権中納言基忠卿((藤原基忠))を左方の頭とす。右宰相中将宗通卿((藤原宗通))を右方の頭とす。このほか公卿二人・殿上人十余人((「十余人」は底本「余人」。諸本により訂正。))あひ分かれけり。南殿の寝殿((「寝殿」は底本「殿」なし。諸本により補う。))の巽の角の南は((「南は」は底本「南の」。文脈により訂正。))女院((白河天皇皇女郁芳門院媞子内親王))の御方なり。彼にてこの興あり。

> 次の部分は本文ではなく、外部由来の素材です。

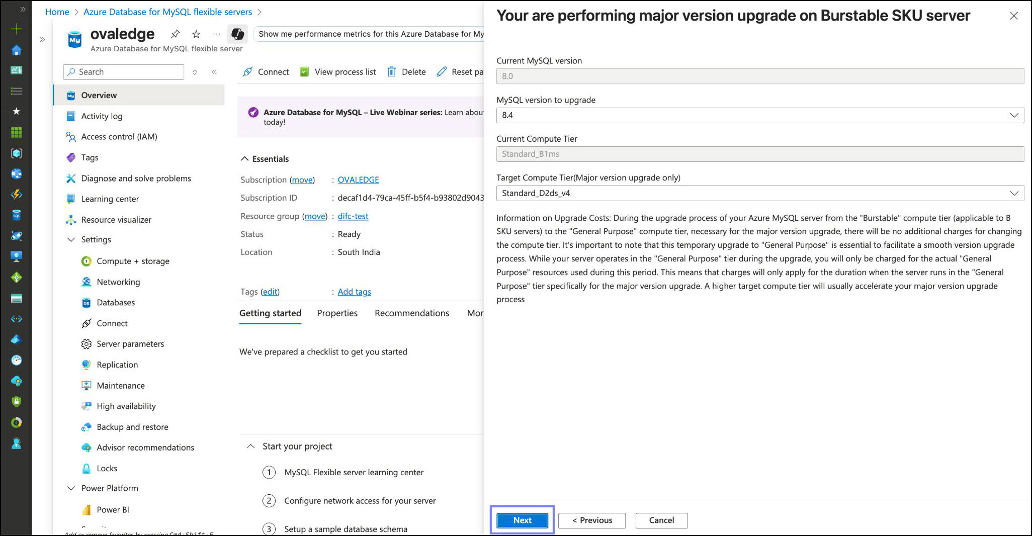Click the Home icon in left rail
Image resolution: width=1032 pixels, height=536 pixels.
pyautogui.click(x=16, y=50)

まづ、大殿((藤原師実))・関白殿((藤原師通))・左大将((藤原忠実))、あひ分かれて、左方に候ひ給ひけり。左大臣((源俊房))・中宮大夫((源師忠))・民部卿((源俊明))、右方に候ふ。これらは仰せによりて両座に分かれけるなり。方人、左、右衛門督(公実)((藤原公実))・藤中納言(基忠)・江中納言(匡房)((大江匡房))、右、左衛門督(俊実)((源俊実))・治部卿(通俊)((藤原通俊))・宰相中将(宗通)、みな直衣。大殿は烏帽子・直衣なり。

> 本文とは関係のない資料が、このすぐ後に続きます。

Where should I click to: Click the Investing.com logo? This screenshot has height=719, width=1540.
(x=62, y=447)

まづ右方の人々((「人々」は底本「人に」。諸本により訂正。))参りて、灯台を立つ。かねての仰せによりて、風流ならびに((「ならびに」は底本「なよひに」。諸本により訂正。))数さしの興はとどめられけり。しかうして灯台など美麗にて、銀の皿をすゑたりけり。前栽五つ・長櫃、武者所おのおの二人かきて階(はし)の西にこれを置く。透長櫃に丹青をほどこして、作花(つくりばな)をもて飾りたりける。殿上人・方人以下(いげ)みな布衣(ほい)なりけり。次に左方をもよほす。花ならびに掌灯等、遅々して時刻((「時刻」は底本「時冠」。諸本により訂正。))おしうつりけり。掌灯の具は右方の人に取り隠されたりけるにや、すこぶる面目なくぞ侍りける。やや久しくして、小灯台を殿上の六位して立てさせたりけり。その後、前栽五つ・長櫃を供す。おのおの錦の打敷(うちしき)あり。洲浜(すはま)の上にませを結ひて、前栽を植ゑたりけり。左右おのおの萩・女郎花・薄・菊などを盛りけり。これすなはち今日の和歌の題なりとぞ。

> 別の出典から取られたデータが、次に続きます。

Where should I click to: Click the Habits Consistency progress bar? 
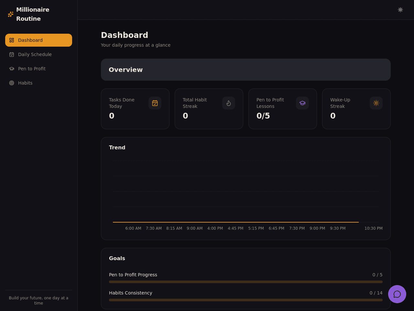tap(246, 300)
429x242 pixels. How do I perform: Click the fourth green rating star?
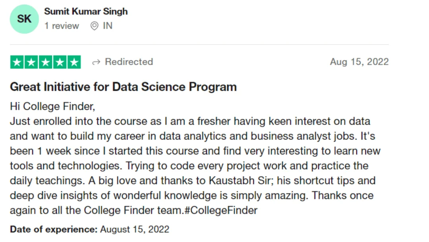click(60, 62)
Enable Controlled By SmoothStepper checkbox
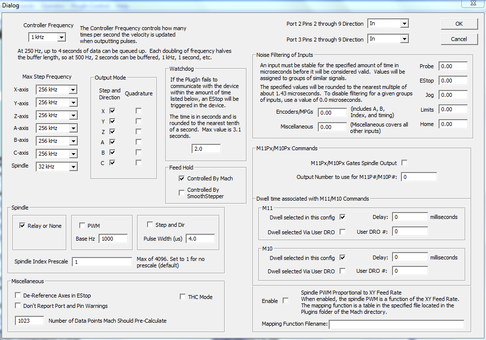486x340 pixels. (182, 193)
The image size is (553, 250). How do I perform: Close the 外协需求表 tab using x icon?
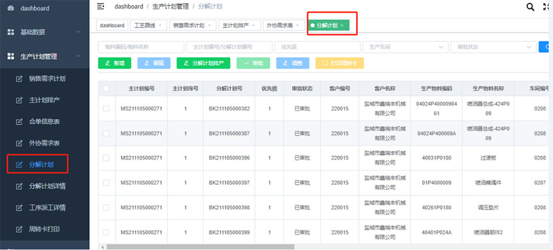click(x=298, y=26)
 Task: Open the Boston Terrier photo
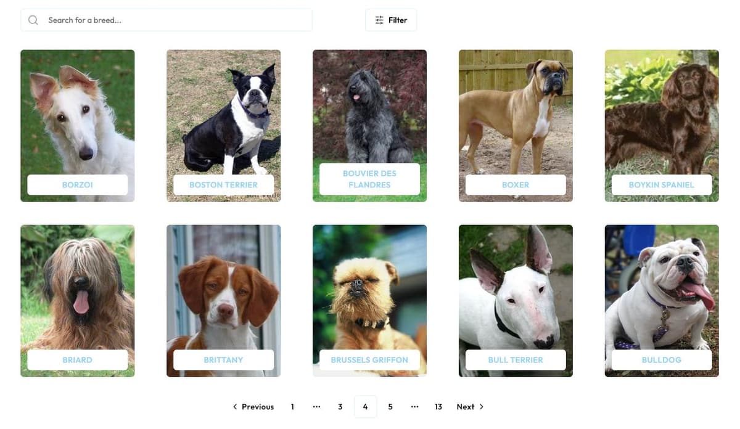coord(224,126)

左方の和歌、鏡をば((「鏡をば」は底本「鏡をえ」。諸本により訂正。))錦に付けて、鏡の上に歌を書きたりけり。右方の歌、紅の薄様に書きたりけり。木工助源明国は、扇にぞ書きたりける。その後、方の六位、庭中に下りて和歌を取りて、御前に置きけり。その後、講師を召す。左、宗忠((藤原宗忠))、右、能俊((源能俊))なり。左右の殿上人、階をはさめて欄干に候ひて、おのおの和歌を講じけり。一番講ぜらるる間、右方、虫を籠に入れて、二籠奉りたりけり。その籠にも歌を付けたり。虫の声に聞き入りて、いと興あることなりけり。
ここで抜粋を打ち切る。